▶ **HOW TO COMPLETE THIS TASK**: Only the lines from the one containing "Viewport: 800px width, 433px" through the one containing "The image size is (700, 450)." should be printed, exactly as they appear below, with both ends included.

▶ **INFORMATION SUPPLIED**:
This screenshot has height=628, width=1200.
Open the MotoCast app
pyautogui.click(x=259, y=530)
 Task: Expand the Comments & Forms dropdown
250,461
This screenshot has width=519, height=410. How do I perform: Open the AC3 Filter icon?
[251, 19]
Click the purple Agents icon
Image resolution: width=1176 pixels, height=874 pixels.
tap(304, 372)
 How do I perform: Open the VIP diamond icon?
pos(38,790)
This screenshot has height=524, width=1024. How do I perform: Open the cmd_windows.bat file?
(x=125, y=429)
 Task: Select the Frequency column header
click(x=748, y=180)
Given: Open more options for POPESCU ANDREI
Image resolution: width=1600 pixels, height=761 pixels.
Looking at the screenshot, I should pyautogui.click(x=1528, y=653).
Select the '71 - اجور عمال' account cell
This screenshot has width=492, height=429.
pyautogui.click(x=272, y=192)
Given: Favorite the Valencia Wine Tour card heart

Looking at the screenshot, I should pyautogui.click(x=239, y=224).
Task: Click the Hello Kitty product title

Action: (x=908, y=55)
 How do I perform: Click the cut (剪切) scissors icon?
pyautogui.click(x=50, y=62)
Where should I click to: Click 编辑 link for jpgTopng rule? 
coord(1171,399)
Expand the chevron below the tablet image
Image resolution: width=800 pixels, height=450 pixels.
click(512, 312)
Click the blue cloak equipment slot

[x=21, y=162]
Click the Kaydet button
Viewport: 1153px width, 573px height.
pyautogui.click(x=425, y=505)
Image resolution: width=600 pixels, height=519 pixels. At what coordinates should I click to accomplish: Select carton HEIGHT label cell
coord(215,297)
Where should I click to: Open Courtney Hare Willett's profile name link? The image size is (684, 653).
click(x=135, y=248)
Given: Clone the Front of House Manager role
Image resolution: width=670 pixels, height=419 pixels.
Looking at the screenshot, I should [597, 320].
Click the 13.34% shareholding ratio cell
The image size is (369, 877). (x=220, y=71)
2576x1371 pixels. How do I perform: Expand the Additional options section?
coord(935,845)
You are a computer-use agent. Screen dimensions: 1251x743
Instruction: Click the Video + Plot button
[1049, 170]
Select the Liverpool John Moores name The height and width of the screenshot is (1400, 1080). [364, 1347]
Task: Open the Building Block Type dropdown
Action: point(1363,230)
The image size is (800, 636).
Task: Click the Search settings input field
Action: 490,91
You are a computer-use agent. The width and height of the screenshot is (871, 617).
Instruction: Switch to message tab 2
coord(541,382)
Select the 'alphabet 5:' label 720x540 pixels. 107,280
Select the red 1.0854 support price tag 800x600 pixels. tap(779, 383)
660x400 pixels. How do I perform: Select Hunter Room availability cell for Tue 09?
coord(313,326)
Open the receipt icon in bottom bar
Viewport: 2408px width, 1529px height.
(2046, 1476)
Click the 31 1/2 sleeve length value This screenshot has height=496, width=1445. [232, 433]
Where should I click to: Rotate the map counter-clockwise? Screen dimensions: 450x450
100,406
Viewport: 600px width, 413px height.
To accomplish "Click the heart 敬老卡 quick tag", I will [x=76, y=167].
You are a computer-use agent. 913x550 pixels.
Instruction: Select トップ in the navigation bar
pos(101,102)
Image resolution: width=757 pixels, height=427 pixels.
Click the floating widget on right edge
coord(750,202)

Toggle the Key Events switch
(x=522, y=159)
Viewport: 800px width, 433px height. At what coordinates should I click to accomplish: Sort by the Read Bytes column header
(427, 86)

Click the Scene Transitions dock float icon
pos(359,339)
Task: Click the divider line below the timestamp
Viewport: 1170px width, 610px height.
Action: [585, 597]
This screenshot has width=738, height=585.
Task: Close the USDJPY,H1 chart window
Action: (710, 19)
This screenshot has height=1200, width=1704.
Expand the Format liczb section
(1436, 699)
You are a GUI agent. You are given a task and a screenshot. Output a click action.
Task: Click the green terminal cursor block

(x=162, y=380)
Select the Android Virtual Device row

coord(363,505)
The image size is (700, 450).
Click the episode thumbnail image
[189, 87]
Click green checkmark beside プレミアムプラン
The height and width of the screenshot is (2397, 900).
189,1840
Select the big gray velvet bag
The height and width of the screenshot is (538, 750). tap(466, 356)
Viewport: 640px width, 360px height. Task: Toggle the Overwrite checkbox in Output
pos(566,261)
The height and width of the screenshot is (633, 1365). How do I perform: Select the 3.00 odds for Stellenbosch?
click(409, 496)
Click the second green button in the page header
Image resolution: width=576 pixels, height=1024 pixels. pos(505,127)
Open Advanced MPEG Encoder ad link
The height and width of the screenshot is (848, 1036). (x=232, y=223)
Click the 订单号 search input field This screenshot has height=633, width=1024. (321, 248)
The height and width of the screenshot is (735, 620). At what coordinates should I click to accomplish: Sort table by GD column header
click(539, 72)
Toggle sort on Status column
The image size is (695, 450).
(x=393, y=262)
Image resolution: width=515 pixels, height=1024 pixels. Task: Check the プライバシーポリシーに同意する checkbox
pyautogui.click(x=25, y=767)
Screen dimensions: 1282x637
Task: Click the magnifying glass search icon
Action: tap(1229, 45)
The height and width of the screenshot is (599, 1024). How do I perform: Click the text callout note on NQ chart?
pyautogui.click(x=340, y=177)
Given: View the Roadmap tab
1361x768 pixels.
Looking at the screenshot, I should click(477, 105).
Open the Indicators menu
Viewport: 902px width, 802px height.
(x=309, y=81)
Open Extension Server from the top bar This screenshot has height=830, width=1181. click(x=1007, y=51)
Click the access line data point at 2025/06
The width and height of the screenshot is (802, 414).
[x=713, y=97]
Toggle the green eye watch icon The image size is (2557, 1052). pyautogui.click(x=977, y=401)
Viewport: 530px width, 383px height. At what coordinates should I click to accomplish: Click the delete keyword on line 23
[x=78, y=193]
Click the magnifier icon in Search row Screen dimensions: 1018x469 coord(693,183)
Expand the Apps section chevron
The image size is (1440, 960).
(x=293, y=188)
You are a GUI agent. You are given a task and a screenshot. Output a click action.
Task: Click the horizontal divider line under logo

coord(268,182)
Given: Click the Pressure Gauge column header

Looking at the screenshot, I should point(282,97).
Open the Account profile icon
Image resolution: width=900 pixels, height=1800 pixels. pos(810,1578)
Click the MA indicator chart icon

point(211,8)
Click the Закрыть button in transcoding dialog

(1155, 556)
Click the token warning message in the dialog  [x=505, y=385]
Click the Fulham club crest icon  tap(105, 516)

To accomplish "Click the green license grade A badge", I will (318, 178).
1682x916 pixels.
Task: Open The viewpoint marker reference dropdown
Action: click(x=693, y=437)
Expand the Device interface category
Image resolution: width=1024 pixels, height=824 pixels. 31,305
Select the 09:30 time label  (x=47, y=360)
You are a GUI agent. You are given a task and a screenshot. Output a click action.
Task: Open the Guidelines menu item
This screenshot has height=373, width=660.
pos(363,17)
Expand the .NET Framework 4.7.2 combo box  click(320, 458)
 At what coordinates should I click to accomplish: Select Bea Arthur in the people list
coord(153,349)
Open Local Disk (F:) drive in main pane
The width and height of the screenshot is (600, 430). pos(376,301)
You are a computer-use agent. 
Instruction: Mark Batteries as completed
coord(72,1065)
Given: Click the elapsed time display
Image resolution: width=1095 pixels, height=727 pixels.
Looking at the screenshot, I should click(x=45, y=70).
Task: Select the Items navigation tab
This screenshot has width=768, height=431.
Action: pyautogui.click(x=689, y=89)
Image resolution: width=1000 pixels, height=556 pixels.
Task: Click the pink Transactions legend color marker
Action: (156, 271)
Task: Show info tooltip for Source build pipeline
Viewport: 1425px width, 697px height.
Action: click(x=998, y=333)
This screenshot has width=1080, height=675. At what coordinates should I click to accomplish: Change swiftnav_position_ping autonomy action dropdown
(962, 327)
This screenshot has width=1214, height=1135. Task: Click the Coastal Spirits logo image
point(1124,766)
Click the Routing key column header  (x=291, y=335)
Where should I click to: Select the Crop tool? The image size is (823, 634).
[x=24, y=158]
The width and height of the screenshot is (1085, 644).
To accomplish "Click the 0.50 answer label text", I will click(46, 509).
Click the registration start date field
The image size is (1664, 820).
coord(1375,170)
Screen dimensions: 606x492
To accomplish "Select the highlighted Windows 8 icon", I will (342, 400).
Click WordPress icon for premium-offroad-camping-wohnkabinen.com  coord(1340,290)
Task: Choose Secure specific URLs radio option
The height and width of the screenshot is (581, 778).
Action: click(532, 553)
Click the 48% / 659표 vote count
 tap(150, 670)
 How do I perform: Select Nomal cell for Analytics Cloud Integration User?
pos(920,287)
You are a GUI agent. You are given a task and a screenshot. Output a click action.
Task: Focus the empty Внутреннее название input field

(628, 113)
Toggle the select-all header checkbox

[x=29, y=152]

▶ **REPLY**:
Viewport: 800px width, 433px height. At what coordinates should I click to accomplish: Sort by the Read Bytes column header
(427, 86)

Click the Scene Transitions dock float icon
pos(359,339)
Task: Click the divider line below the timestamp
Viewport: 1170px width, 610px height.
Action: [585, 597]
This screenshot has width=738, height=585.
Task: Close the USDJPY,H1 chart window
Action: (710, 19)
This screenshot has height=1200, width=1704.
Expand the Format liczb section
(1436, 699)
You are a GUI agent. You are given a task and a screenshot. Output a click action.
Task: Click the green terminal cursor block

(x=162, y=380)
Select the Android Virtual Device row

coord(363,505)
The image size is (700, 450).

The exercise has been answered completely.